Snips and Snails and Puppy Dog Tails

I love men. Oh, not like that. Well. OK. Like that, too. But that's not what I mean here. What I mean is that I have always had an easier time making friends with them than with the fairer sex. Things are simpler with guys. If you don't like what someone's doing, you say it. If you do, you say it. There's no female crap where you say you feel fat just to make everyone else tell you that you look great. There's a whole lot less censoring. And you don't have to worry about your hair getting messed up because, chances are, they won't notice nor care. Guys are easy to get along with, in my experience. And I have always laughed at (and told) locker room humor, to the horror of my mother. So it was a bit of a sweet surprise to me when I found working with the femi-centric improv troupe, the Dixie Cups, to be such fun. I even posted about it here.

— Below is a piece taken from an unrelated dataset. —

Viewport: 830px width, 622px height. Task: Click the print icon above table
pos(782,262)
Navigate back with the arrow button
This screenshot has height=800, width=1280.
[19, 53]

So, if you believe in this sort of thing, the universe read my blog and giggled. For, no more than a few weeks after posting, I showed up to rehearse with See You Thursday (the co-ed troupe of which many of the D-Cups are also a part) and found that I happened to be the only one there wearing a bra. (At least I hope I was. I didn't actually check.) It was me and a bunch of dudes.

I have to say that even though I have always felt like one of the guys, I felt a bit weird standing there in a room full of testosterone. Part of my apprehension came from the fact that I worried they felt overly conscious of my presence, or maybe they really wished I'd not shown up that night, that they'd have to censor themselves or... well... read my post here about anxiety and I'm sure you can recreate for yourself all the nervous chatter filling my brain in the five or so minutes before we began to play.  I quickly talked myself off the ledge, though, and decided to just do my best to have a good time and to learn from my improv-bros.

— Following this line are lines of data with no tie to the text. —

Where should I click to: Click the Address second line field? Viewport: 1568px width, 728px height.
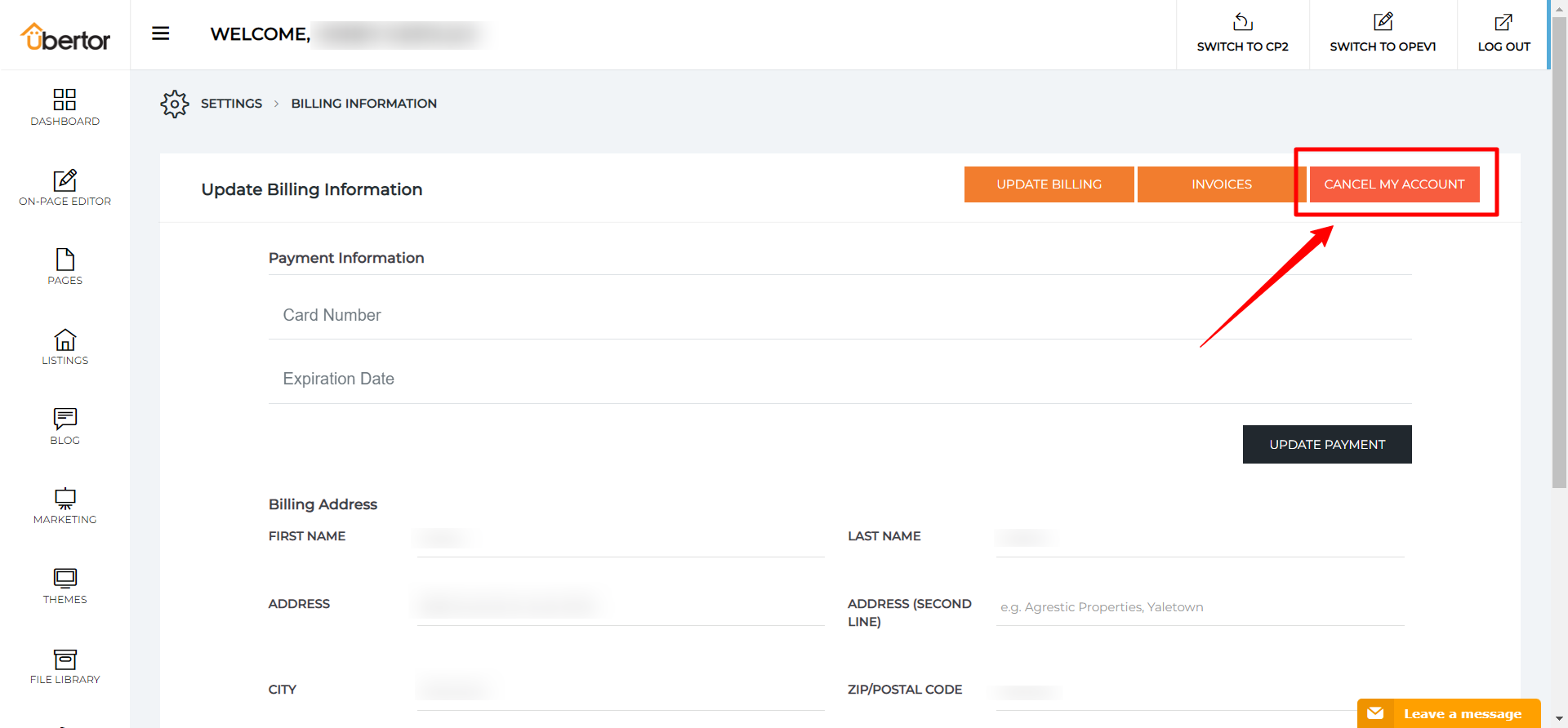(1199, 607)
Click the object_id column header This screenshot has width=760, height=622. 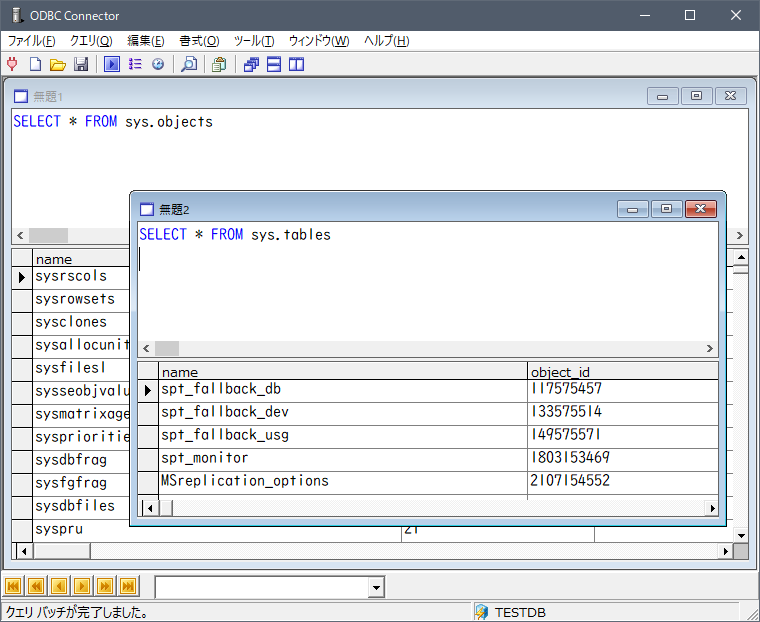pyautogui.click(x=620, y=372)
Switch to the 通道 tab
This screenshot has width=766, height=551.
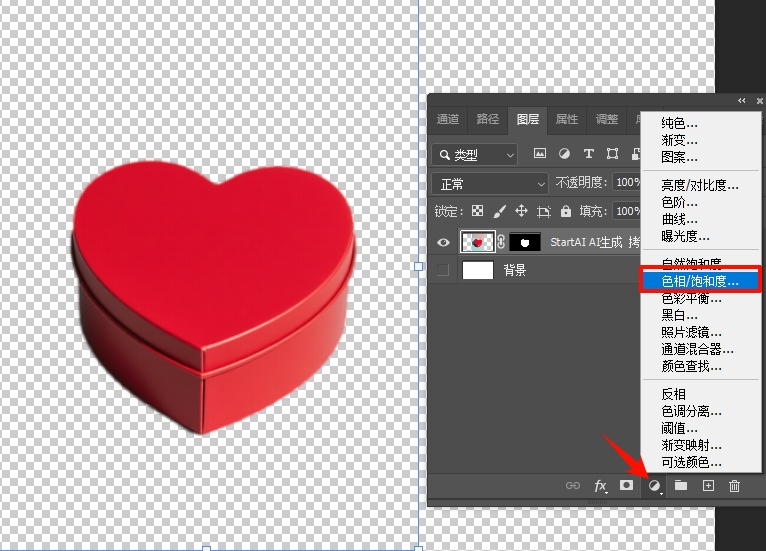[448, 119]
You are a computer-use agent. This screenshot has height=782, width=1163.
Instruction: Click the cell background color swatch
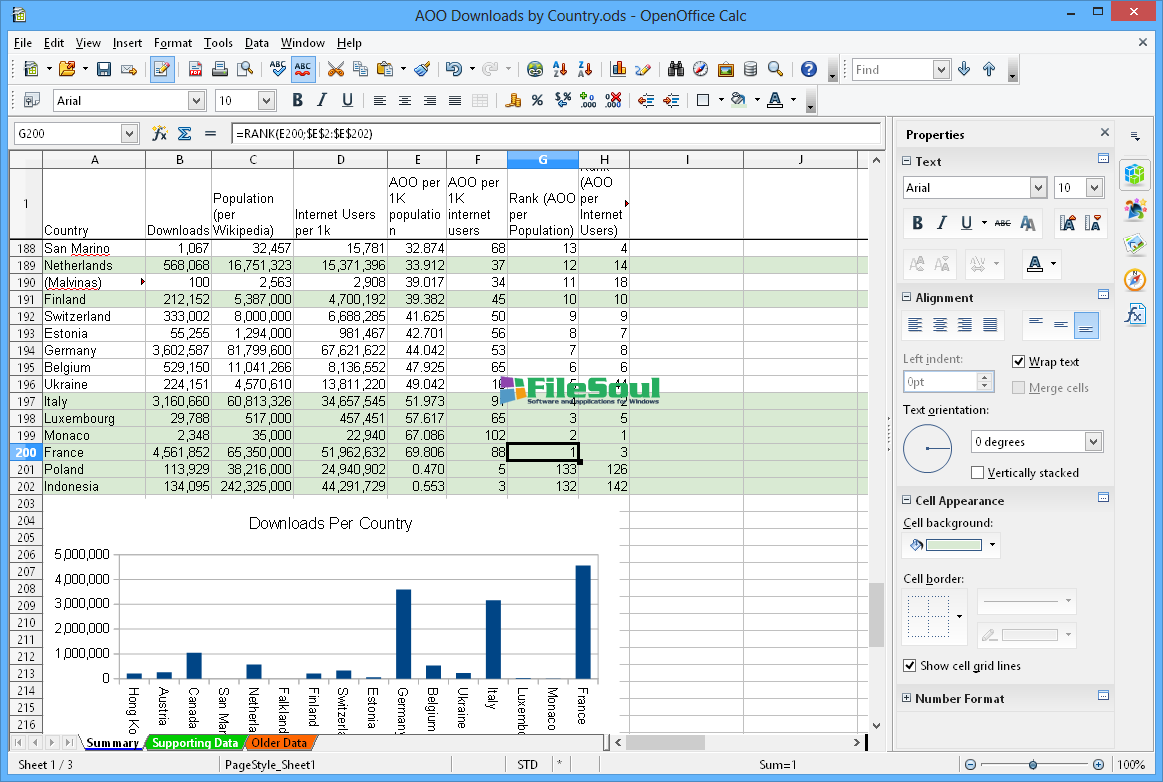953,545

To let them know that they didn't need to worry about protecting my girlishness or fear that they might offend me, I walked on stage and chose a character who cussed like Eddie Murphy and would make a sailor blush. It may have been my imagination, but I was pretty sure I saw them all relax a bit. More importantly, I relaxed a bit.

And I learned a lot from my boys. Here is what I love about improvising with the boys:
  • Relax.
  • If you want to do something, do something. After you walk out into the darkness, the lights will come on and you'll find yourself on stage. Usually with another person. (Or two.) And there's a moment where you have to decide whether or not you're going to offer first (speak the first line). With the gals, there's perhaps a sense of politely assessing (in a nanosecond) if she has something she wants to do. And being well-trained in the feminine arts, we often acquiesce. The boys, who never received this cultural training, don't. If they have something, they say it. And if they both have it and say it at the same time, well, that's the scene.
  • Enjoy yourself. Even when you're failing. If you aren't having fun, you aren't doing it right. It's ok to fail. Failing means you're trying. The boys taught me to take my failures like a... well, like a man, I guess.
  • Process over product. There's a sense, when playing with the boys, of not really caring how the whole thing will turn out. That isn't so much true with the ladies. I think we women are so used to, in our daily lives, worrying and fussing over the end-product and how people will react to us, that we do worry about whether what we are about to say will work for the scene, will support it, will be funny. The boys? They play to play and only wonder about the product after it's done. (We did talk about what worked and what didn't after the fact.)
  • Fart jokes are funny. Always.
  • Cocky (pun noted) is good. They're all so confident, these guys. Or they seem to be. Or they just fake it. Doesn't matter. Being confident makes you feel confident. And feeling confident allows you to get in there and play hard without worrying. And playing without worry lets you get out of your own ego's way. This sounds like a contradiction. But it isn't. Trust me.
A big thanks to the boys of SYT for letting me into the fort. Learned a lot!






3 comments:

rtpgurl said...

Next time, I want to be there. :o)

Heidi said...

Thank you! Thank you! I've been so hard on myself, getting stuck on the details I'm derailing my fun. Some of the tidbits you mentioned here brought it all back into perspective for me. What timing, my friend!